(EXERCISE DESCRIPTION) Your copy begins at the line with "Given: Click the" and runs through the end of the data below. Set down only those lines exactly, without pictures.
RECORDS FOR THIS TASK section start
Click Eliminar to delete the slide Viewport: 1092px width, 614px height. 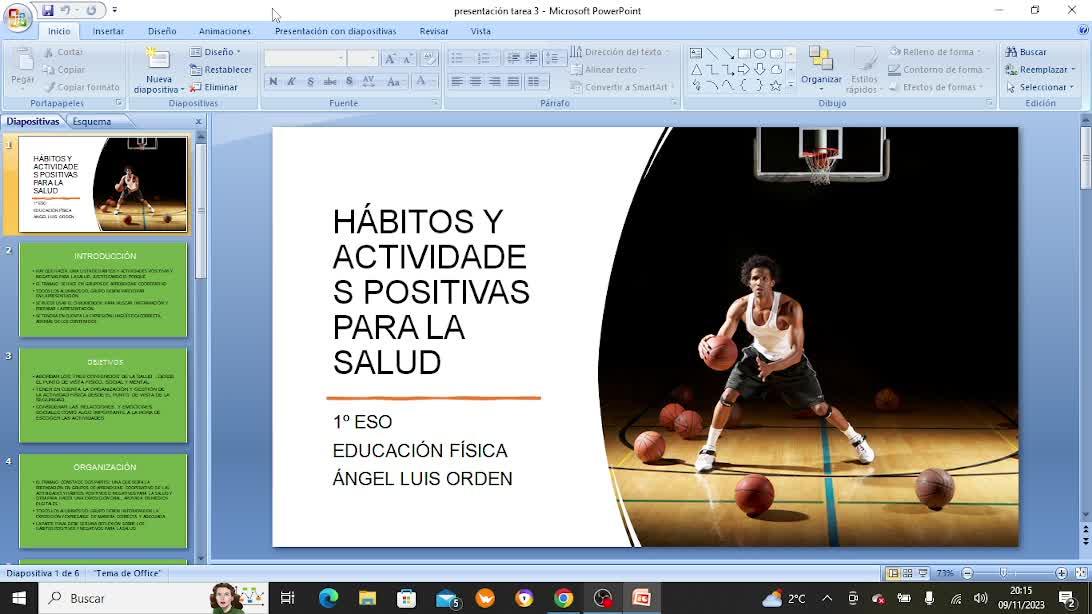(x=214, y=87)
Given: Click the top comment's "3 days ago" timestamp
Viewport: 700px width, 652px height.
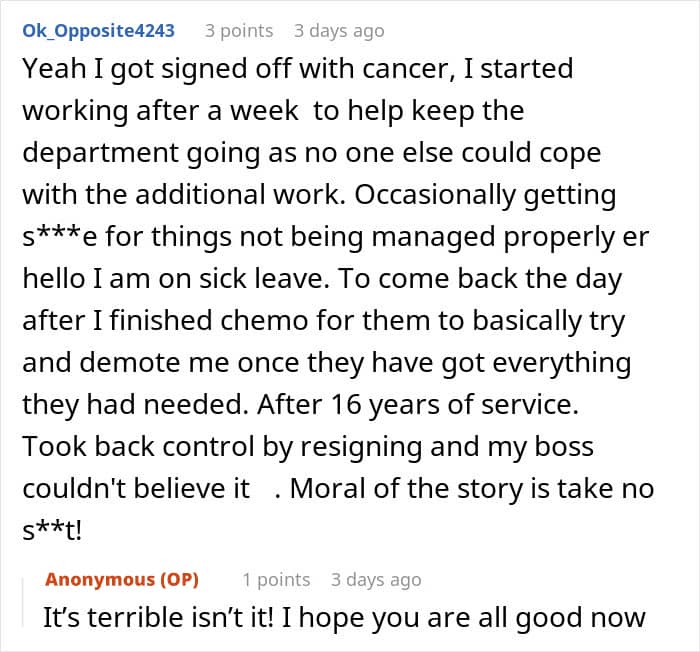Looking at the screenshot, I should pyautogui.click(x=339, y=31).
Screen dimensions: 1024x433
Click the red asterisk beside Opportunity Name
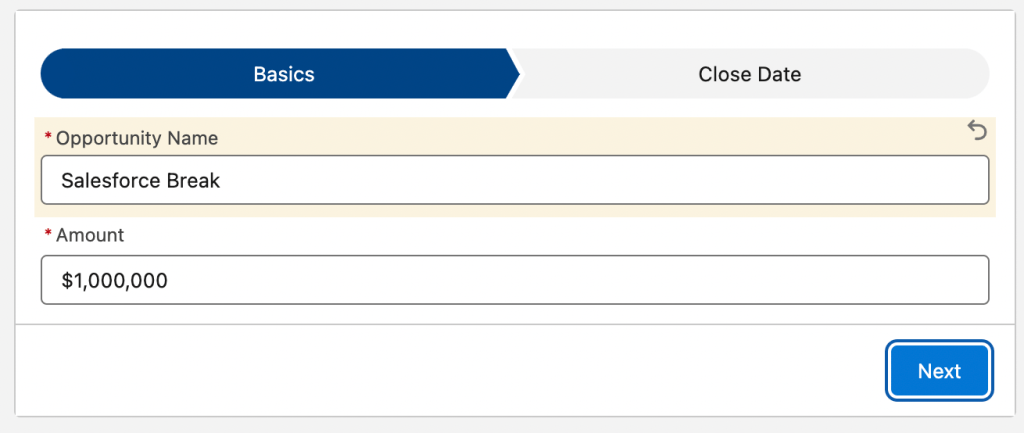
RECORDS FOR THIS TASK section end
(WORKED SOLUTION)
Given: Click the top comment's "3 days ago" timestamp
Viewport: 700px width, 652px height.
Looking at the screenshot, I should pyautogui.click(x=339, y=31).
Screen dimensions: 1024x433
Click the red asterisk beside Opportunity Name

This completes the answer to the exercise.